Really simple question that I can’t find a definitive answer for:
During the AD account create process, can you add entitlements?

I’m currently using an afterCreate connector rule, but the IQ service is struggling with the number of PS instances that get spun up
Thanks

2

Hi @phil_awlings,

ISC default behavior is to create account only via access assignment i.e. you account is created only if your access is being provisioned.

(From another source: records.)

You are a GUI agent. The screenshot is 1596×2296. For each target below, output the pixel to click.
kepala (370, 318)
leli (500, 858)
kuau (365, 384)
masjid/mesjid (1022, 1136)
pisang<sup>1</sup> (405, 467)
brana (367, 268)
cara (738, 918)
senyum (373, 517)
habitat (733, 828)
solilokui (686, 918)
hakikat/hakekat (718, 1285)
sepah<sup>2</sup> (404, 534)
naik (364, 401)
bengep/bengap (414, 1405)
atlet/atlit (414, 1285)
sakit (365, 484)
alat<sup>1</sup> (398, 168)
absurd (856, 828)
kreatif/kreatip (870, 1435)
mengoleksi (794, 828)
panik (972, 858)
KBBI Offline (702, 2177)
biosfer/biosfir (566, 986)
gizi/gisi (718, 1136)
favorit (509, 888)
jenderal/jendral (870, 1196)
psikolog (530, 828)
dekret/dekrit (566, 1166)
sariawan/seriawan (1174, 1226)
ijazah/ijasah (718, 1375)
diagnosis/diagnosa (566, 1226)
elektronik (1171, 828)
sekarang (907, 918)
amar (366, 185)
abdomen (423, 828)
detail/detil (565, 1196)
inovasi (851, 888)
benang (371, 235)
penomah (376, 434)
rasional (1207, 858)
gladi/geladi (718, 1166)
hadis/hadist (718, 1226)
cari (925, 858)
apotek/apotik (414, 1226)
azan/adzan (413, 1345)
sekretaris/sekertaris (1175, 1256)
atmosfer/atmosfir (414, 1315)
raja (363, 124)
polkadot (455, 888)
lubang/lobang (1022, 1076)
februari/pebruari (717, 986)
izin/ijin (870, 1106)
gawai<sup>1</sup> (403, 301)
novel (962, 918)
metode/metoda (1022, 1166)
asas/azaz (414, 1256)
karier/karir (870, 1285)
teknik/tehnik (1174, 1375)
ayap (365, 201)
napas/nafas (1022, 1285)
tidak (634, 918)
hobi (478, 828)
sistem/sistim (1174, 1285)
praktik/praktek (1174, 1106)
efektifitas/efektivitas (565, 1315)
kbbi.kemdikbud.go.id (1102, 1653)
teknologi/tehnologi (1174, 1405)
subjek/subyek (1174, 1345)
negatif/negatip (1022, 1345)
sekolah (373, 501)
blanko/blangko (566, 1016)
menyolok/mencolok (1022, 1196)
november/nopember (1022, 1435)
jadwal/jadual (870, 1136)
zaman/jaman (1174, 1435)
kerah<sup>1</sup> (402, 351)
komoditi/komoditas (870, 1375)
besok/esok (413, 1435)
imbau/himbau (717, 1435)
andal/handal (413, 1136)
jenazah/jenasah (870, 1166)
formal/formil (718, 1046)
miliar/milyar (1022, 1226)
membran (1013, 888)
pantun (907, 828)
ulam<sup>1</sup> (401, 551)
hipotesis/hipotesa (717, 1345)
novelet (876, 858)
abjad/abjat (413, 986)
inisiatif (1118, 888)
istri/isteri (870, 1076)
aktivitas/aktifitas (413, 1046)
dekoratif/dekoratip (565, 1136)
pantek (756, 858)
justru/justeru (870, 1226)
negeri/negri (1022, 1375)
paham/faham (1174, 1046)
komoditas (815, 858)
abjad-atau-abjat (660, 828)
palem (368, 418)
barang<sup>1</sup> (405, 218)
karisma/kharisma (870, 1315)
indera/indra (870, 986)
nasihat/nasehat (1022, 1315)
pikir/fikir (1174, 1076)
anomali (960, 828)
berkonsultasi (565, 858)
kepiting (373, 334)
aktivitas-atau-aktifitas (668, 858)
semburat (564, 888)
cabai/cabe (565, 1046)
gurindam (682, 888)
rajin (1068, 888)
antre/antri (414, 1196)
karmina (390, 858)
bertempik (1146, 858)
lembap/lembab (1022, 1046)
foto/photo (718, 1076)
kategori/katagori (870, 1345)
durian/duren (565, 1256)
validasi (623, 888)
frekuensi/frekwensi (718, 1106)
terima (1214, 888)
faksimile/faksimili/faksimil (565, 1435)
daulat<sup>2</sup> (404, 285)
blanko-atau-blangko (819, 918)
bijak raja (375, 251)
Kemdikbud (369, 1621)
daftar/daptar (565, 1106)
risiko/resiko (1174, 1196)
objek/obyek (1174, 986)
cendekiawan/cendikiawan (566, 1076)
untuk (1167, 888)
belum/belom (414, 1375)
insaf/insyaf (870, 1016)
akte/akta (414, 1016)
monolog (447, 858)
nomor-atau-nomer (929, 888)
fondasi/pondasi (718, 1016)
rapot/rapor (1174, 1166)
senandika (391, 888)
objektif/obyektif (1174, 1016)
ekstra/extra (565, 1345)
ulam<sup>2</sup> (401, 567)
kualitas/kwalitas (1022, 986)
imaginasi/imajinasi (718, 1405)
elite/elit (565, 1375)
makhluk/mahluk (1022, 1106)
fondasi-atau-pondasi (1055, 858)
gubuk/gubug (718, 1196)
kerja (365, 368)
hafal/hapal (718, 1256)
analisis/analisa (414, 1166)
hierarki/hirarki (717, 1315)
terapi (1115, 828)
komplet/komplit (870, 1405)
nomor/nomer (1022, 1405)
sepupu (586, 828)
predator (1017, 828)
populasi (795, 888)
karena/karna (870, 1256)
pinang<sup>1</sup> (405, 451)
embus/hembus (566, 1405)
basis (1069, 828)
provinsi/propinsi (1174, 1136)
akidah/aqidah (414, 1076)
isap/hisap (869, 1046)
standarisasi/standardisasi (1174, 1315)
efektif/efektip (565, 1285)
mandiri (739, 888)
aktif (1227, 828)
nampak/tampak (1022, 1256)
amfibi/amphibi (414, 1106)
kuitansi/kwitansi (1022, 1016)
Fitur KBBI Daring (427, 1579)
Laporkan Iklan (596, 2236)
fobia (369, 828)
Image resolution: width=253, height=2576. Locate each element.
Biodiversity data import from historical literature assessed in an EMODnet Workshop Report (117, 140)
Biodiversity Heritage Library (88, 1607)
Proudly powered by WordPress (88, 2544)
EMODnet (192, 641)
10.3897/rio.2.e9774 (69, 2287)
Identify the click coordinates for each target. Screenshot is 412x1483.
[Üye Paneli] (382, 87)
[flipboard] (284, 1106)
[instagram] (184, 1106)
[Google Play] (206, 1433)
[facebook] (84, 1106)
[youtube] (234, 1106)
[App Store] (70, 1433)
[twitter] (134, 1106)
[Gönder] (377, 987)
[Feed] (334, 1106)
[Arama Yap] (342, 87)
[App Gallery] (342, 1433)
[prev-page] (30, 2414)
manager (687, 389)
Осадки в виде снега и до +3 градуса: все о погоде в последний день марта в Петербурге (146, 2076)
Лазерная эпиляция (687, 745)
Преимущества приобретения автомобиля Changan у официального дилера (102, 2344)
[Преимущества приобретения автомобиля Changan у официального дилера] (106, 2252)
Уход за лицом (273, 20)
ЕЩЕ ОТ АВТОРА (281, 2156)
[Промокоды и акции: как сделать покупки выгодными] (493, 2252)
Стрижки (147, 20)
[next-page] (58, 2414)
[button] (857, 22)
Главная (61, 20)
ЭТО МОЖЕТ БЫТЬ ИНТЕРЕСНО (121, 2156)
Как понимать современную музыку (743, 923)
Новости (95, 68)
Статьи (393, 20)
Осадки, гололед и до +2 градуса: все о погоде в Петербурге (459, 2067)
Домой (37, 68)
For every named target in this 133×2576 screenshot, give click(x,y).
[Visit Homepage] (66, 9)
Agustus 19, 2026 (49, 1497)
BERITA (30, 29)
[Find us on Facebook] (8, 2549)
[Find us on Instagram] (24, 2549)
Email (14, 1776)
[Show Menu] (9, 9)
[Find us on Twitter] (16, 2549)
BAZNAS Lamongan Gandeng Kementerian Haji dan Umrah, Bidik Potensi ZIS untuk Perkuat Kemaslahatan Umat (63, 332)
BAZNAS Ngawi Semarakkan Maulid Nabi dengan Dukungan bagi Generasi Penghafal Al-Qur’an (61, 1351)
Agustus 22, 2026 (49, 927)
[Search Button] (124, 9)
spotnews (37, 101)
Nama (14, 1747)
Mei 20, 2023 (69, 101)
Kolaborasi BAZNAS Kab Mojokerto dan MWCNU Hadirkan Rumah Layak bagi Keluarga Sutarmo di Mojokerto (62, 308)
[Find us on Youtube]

Let me know if there is something specific you are looking that I am missing.

Thanks

2 Likes
3

Hi @phil_awlings ,
ISC will create account whenever there is access req or auto role assignment.You can use

  1. Access request for Access profiles/Roles(with multiple entitlements).
  2. Based on LCS you can also add access profiles on identity profile config section to add entitlements on AD.

image
image1531×293 10.3 KB

4

Hi,
The question is whether ISC can add entitlements during the create process.
I need to add entitlements to an account based upon variables which are identity attributes.
I can’t use Roles/profiles as there are over 12,000 different variations and you can’t use variables in Roles.
I am using the afterCreate rule to spin up a PS script to assign the groups based upon extension attributes.
This works fine for low volumes, but fails when the number hits 20+ instances of Powershell. I’m expecting 150+ account creates to be happening at any one moment.
The issue is with the scaling. I can increase the specs of the computer (but there is an ongoing cost to that.
If I can use the account Create process to add entitlements at the same time, I bypass the problem.

Is that any clearer, I want to add entitlements to a user, whose naming conventions is based upon identity attributes during the CREATE account process

NB. I’m still going to have a problem with afterModify spinning up too many instances of Powershell, but that is a different problem

5

Many thanks to @gourab for pointing me in the correct direction:
For future people, you can add entitlements during the create process using identity attributes and transforms as variables:

        {
            "name": "memberOf",
            "transform": {
                "type": "static",
                "attributes": {
                    "value": "CN=$value $name,OU=Groups,OU=$value,OU=$type,OU=abc,DC=def,DC=com",
                    "value": {
                        "type": "identityAttribute",
                        "attributes": {
                            "name": "name"
                        }
                    },
                    "name": {
                        "type": "identityAttribute",
                        "attributes": {
                            "name": "name1"
                        }
                    },
                    "type": {
                        "type": "reference",
                        "attributes": {
                            "id": "type"
                        }
                    }
                }
            },
            "attributes": {},
            "isRequired": false,
            "type": "string",
            "isMultiValued": true
        }

Just add the above to the CREATE file

2 Likes
6

This topic was automatically closed 60 days after the last reply. New replies are no longer allowed.